I feel like I don’t actually need to recommend Ancillary Justice, since everyone’s been gushing about it all year. It won the Arthur C. Clarke award for best novel, the Nebula for best novel, the BSFA award for best novel, and currently it’s up for a Hugo for best novel. Plus a boatload of other awards. Still, I’ll toss in my two cents and say that I thought the book was fantastic.
The protagonist of the book is the spaceship Justice of Toren, or rather, the artificial intelligence that controls it. In the world of the novel, the Radch empire has been expanding unstoppably through space, taking over planets left and right. Some ships are crewed by humans, but some are crewed by ancillaries, which are bodies controlled by an artificial intelligence. The bodies themselves are supplied by people whose original personalities have been scraped away. Justice of Toren controls twenty such bodies, with hundreds or even thousands more kept cryogenically frozen in the ship, and can also monitor the emotions and vital signs of the entire crew. At the moment, they’re stationed on a planet that has recently been taken over by the Radch empire.
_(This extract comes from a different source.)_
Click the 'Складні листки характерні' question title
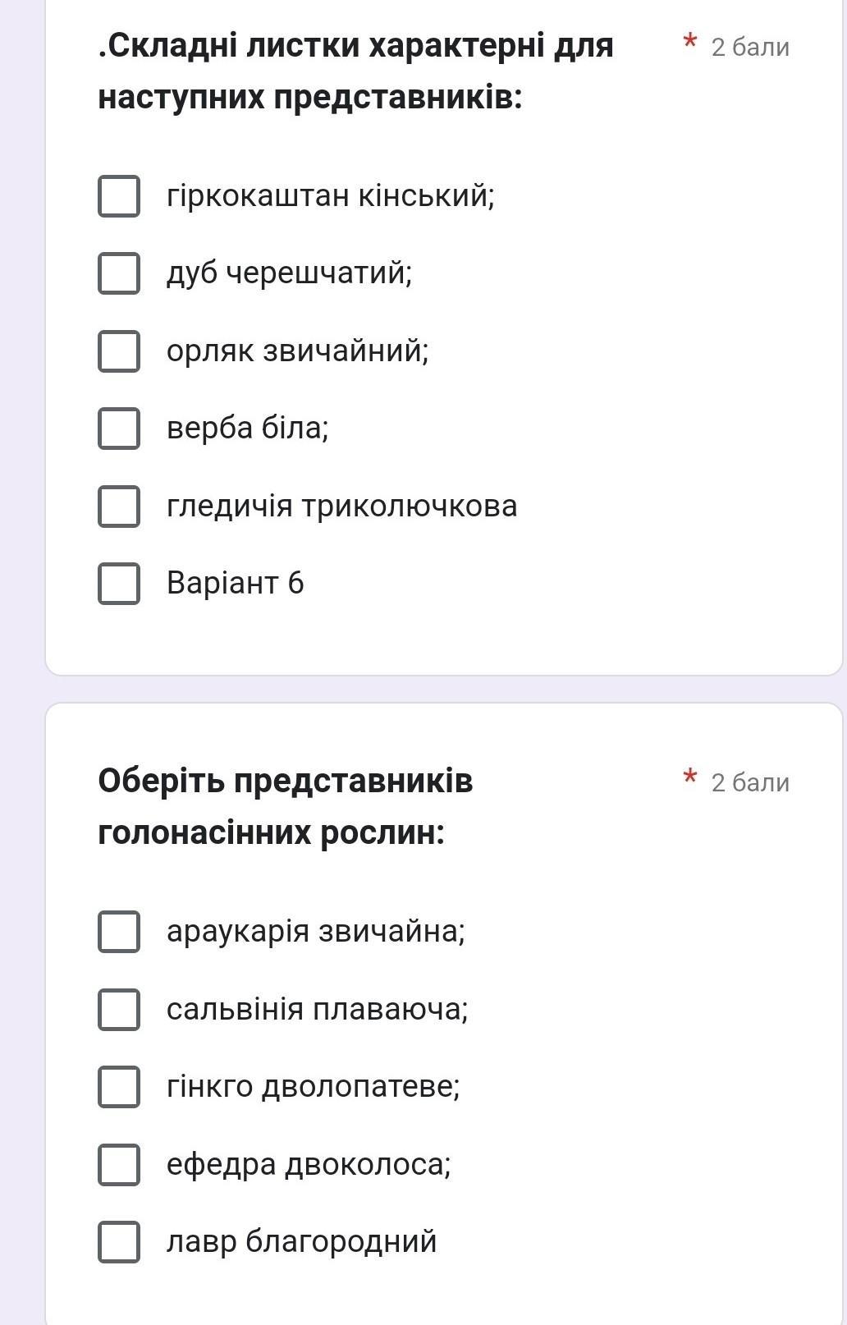(x=355, y=71)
Running parallel to this is the plotline of Breq, who is one of the ancillaries of Justice of Toren. It’s twenty years later, and for reasons that are initially unclear, Breq is no longer a ship or a crew, but simply one person. She (and in the language of the narrator, all people are ‘she’, even if they are known to be male) is on a solitary mission of revenge and is making her way through a world that does not consider her to be a person.
It’s a very ambitious first novel, and handles the odd narration style beautifully. The writing is spare and elegant, told from the point of view of an AI that tries very hard not to become emotionally involved in the world. Despite the fact that the protagonist is so inhuman, she becomes immensely likeable. The book itself is the first in a trilogy, which I didn’t know when I was reading it but was delighted to find out. Breq is someone I really want to read more about.
I’ll admit that the intricacies of the plot were a little hard to follow at times, and I plan to read the novel again to understand it a bit better. I think the fact that I want to read the sequel so badly speaks well for the writing. It’s a gorgeous first novel and I highly recommend it.
Mary Roach is the kind of nonfiction writer who can make any topic fascinating. No, really, anything. Gulp: Adventures on the Alimentary Canal is a book about the digestive system, covering topics from the nutritional value of dog food to the optimal decibel level of crunchy snack foods to the stain-fighting properties of saliva. At one point she puts her hand inside of a cow’s stomach. There’s an entire chapter about smuggling drugs inside your rectum.
Roach has a history of finding the absurdity in science. Her other books, Stiff: The Curious Lives of Human Cadavers; Spook: Science Tackles the Afterlife; Bonk: The Curious Coupling of Science and Sex; and Packing for Mars: The Curious Science of Life in the Void are all playful but by no means disrespectful looks at serious topics. She gets very in depth with her research and isn’t afraid to ask occasionally embarrassing questions of the experts.
This suggests that saliva—or better yet, infant drool—could be used to pretreat food stains. Laundry detergents boast about the enzymes they contain. Are these literally digestive enzymes? I sent an e-mail to the American Cleaning Institute, which sounds like a cutting edge research facility but is really just a trade group formerly and less spiffily known as the Soap and Detergent Association.
With no detectable appreciation for the irony of what he had written, press person Brian Sansoni referred me to a chemist named Luis Spitz. And when Dr. Spitz replied, “Sorry, I only know soap-related subjects,” Sansoni—still without a trace of glee—gave me the phone number of a detergent industry consultant named Keith Grime.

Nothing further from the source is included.